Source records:

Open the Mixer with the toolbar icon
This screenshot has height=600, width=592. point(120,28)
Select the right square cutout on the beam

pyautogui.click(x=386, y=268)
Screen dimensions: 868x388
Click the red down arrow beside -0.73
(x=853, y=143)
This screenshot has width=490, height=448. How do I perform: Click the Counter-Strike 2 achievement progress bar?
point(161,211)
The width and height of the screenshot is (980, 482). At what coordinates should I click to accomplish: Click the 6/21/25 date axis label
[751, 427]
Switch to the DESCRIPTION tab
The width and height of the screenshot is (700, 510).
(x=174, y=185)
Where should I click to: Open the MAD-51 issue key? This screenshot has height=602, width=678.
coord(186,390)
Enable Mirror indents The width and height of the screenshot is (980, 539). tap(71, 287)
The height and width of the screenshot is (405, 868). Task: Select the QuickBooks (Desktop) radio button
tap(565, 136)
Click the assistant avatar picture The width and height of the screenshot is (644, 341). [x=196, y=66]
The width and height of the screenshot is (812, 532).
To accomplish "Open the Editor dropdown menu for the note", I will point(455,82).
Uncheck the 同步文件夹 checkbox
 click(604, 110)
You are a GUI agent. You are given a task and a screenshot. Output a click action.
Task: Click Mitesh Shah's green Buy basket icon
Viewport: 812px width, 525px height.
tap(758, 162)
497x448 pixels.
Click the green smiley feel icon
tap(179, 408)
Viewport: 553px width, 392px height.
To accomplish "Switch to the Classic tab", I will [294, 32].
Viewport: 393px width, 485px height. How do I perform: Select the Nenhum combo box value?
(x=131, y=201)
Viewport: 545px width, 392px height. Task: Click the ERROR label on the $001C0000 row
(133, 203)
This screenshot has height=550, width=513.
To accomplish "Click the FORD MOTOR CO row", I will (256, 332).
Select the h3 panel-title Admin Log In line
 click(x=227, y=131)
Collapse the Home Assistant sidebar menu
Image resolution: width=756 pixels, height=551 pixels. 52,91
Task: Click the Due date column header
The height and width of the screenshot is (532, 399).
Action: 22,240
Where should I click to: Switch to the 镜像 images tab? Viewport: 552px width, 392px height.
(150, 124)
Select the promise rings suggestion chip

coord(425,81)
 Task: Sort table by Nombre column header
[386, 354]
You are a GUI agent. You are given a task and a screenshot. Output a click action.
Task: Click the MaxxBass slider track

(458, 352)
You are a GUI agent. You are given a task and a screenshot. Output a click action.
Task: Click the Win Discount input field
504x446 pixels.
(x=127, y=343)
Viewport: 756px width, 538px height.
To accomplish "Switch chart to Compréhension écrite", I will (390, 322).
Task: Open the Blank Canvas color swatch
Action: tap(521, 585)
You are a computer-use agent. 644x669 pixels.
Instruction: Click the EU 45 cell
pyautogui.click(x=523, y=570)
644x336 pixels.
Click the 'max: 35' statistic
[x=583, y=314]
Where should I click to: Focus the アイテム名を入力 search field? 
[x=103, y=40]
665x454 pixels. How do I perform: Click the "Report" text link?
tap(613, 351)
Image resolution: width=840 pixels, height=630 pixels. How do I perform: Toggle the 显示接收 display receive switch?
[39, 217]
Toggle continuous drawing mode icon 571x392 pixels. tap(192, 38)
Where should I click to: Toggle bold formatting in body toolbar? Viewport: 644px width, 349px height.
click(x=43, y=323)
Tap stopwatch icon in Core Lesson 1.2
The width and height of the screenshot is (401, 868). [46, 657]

** Task objective **
Exactly as shown, give every record again.

** Task solution **
Open the Mixer with the toolbar icon
This screenshot has height=600, width=592. point(120,28)
Select the right square cutout on the beam

pyautogui.click(x=386, y=268)
Screen dimensions: 868x388
Click the red down arrow beside -0.73
(x=853, y=143)
This screenshot has width=490, height=448. How do I perform: Click the Counter-Strike 2 achievement progress bar?
point(161,211)
The width and height of the screenshot is (980, 482). At what coordinates should I click to accomplish: Click the 6/21/25 date axis label
[751, 427]
Switch to the DESCRIPTION tab
The width and height of the screenshot is (700, 510).
(x=174, y=185)
Where should I click to: Open the MAD-51 issue key? This screenshot has height=602, width=678.
coord(186,390)
Enable Mirror indents The width and height of the screenshot is (980, 539). tap(71, 287)
The height and width of the screenshot is (405, 868). Task: Select the QuickBooks (Desktop) radio button
tap(565, 136)
Click the assistant avatar picture The width and height of the screenshot is (644, 341). [x=196, y=66]
The width and height of the screenshot is (812, 532).
To accomplish "Open the Editor dropdown menu for the note", I will point(455,82).
Uncheck the 同步文件夹 checkbox
 click(604, 110)
You are a GUI agent. You are given a task and a screenshot. Output a click action.
Task: Click Mitesh Shah's green Buy basket icon
Viewport: 812px width, 525px height.
tap(758, 162)
497x448 pixels.
Click the green smiley feel icon
tap(179, 408)
Viewport: 553px width, 392px height.
To accomplish "Switch to the Classic tab", I will [294, 32].
Viewport: 393px width, 485px height. How do I perform: Select the Nenhum combo box value?
(x=131, y=201)
Viewport: 545px width, 392px height. Task: Click the ERROR label on the $001C0000 row
(133, 203)
This screenshot has height=550, width=513.
To accomplish "Click the FORD MOTOR CO row", I will (256, 332).
Select the h3 panel-title Admin Log In line
 click(x=227, y=131)
Collapse the Home Assistant sidebar menu
Image resolution: width=756 pixels, height=551 pixels. 52,91
Task: Click the Due date column header
The height and width of the screenshot is (532, 399).
Action: 22,240
Where should I click to: Switch to the 镜像 images tab? Viewport: 552px width, 392px height.
(150, 124)
Select the promise rings suggestion chip

coord(425,81)
 Task: Sort table by Nombre column header
[386, 354]
You are a GUI agent. You are given a task and a screenshot. Output a click action.
Task: Click the MaxxBass slider track

(458, 352)
You are a GUI agent. You are given a task and a screenshot. Output a click action.
Task: Click the Win Discount input field
504x446 pixels.
(x=127, y=343)
Viewport: 756px width, 538px height.
To accomplish "Switch chart to Compréhension écrite", I will (390, 322).
Task: Open the Blank Canvas color swatch
Action: tap(521, 585)
You are a computer-use agent. 644x669 pixels.
Instruction: Click the EU 45 cell
pyautogui.click(x=523, y=570)
644x336 pixels.
Click the 'max: 35' statistic
[x=583, y=314]
Where should I click to: Focus the アイテム名を入力 search field? 
[x=103, y=40]
665x454 pixels. How do I perform: Click the "Report" text link?
tap(613, 351)
Image resolution: width=840 pixels, height=630 pixels. How do I perform: Toggle the 显示接收 display receive switch?
[39, 217]
Toggle continuous drawing mode icon 571x392 pixels. tap(192, 38)
Where should I click to: Toggle bold formatting in body toolbar? Viewport: 644px width, 349px height.
click(x=43, y=323)
Tap stopwatch icon in Core Lesson 1.2
The width and height of the screenshot is (401, 868). [46, 657]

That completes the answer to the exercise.